Zou et al. examined the catalytic capacity of human ADAM33 and identified four substrates, including insulin B, stem cell factor (SCF, c-kit), TNF-related activation-induced cytokine (TRANCE) and β-amyloid precursor protein (APP) [51]. Among these substrates, SCF/c-kit plays a critical role in cell proliferation and its expression is increased in PAH [52]. However, whether and how ADAM33-induced SCF/c-kit cleavage gets involved in tissue remodeling is still unknown and requires further investigation.
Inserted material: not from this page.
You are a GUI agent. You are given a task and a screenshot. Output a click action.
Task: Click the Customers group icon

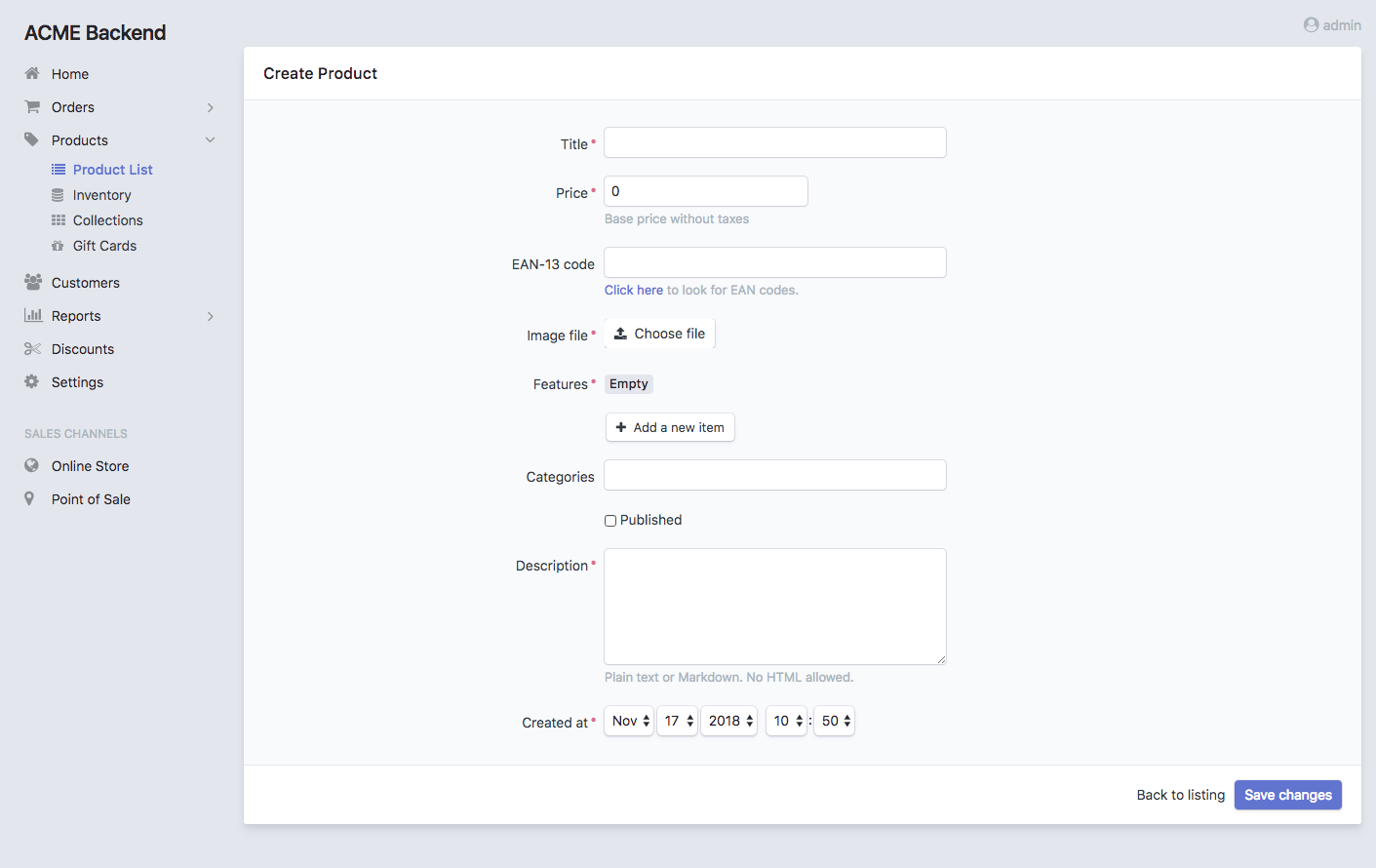pos(32,283)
Similarly, the substrate of ADAMTS8, Osteopontin, was also upregulated in PAH and involved in the proliferation of cardiac cells as well as VSMCs [53,54,55]. This evidence points to a possibility that ADAMTS8 may control the proliferation of mesenchymal cells (e.g., smooth muscle cells) in PAH through osteopontin cleavage.
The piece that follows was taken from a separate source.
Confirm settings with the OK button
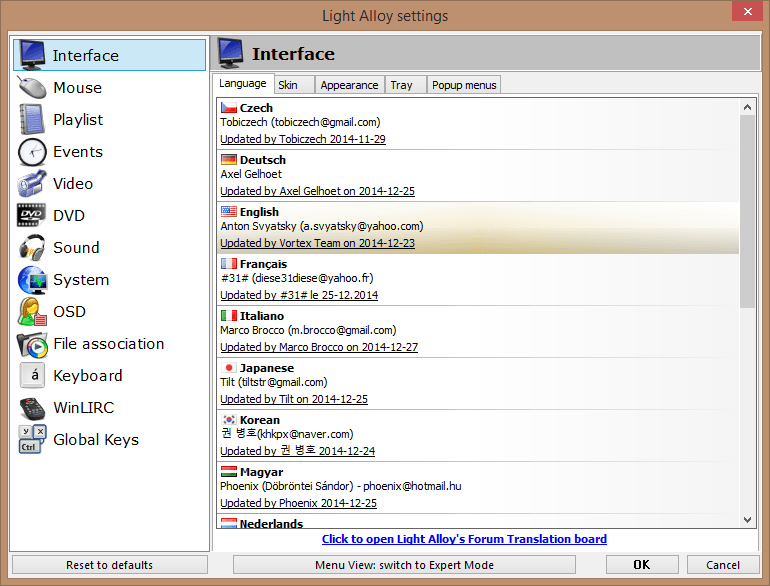The height and width of the screenshot is (586, 770). [642, 565]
ADAM15, ADAM17 and ADAMTS5, as we discussed in this review, exert protective roles in cell apoptosis (Fig. 2). Cleavage of some substrates may account for this function. For example, ADAM15 protects ASMCs from Ang II-induced apoptosis [21]. E-cadherin, which can be cleaved by ADAM15 [56], is able to bind specifically to death receptors and regulate cell apoptosis in cancer. And the loss of E-cadherin attenuated apoptosis signaling via the death receptors [57]. Based on these studies, it is highly possible that ADAM15 may prevent cell apoptosis by cleaving the cell-surface protein E-cadherin.
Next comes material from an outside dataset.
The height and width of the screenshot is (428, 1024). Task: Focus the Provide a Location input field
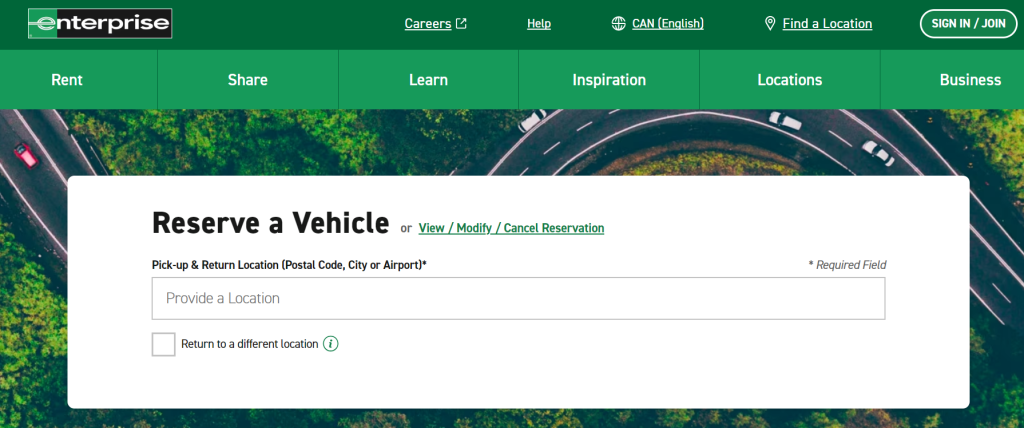[x=518, y=298]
ADAM and ADAMTS have been related to cancer development and metastasis [24]. Since tumor diseases share common biological processes, including cell proliferation, migration and apoptosis with tissue remodeling, investigations of carcinoma may provide valuable insights into the relationship between ADAM/ADAMTS and tissue remodeling. For instance, according to the mechanisms of tumor cell migration and invasion, ADAM proteinases may direct cell migration through the shedding of cell adhesion molecules or modifying of cell-matrix interaction. Potential substrates involved in cell migration have been summarized in previous reviews [58, 59]. Similarly, molecules like ADAM17 have a great number of substrates and are involved in diverse diseases and pathological processes. Some reviews have introduced in detail their potential functions on different biological processes and underlying proteolytic mechanisms [60,61,62]. The literature is of high reference value for future studies on connections between ADAM/ADAMTS-mediated substrate cleavage and processes related to tissue remodeling.

Summary

In this review, we summarize the contributions of ADAM and ADAMTS proteases to aberrant tissue remodeling. By regulating the processes of cell proliferation, cell migration, cell apoptosis and extracellular matrix remodeling, ADAM and ADAMTS play protective or inductive roles in the pathogenesis of diseases with tissue remodeling (Fig. 2). Although several members of the ADAM and ADAMTS families have been identified as candidate therapeutic targets for tissue remodeling, the underlying mechanisms of their regulation have not been fully elucidated. The major function of ADAM and ADAMTS lies in their catalytic activities, while their substrates of different ADAM/ADAMTS under different pathological conditions need to be defined in future studies. Of note, non-catalytic domains should also be focused on since some ADAM/ADAMTS can mediate cell adhesion or ADAM-substrate interaction. The growing amount of genomic and proteomic data may provide us an opportunity to better understand the molecular mechanisms of ADAM-mediated tissue remodeling, as well as to explore therapeutic target regions on the ADAM molecules.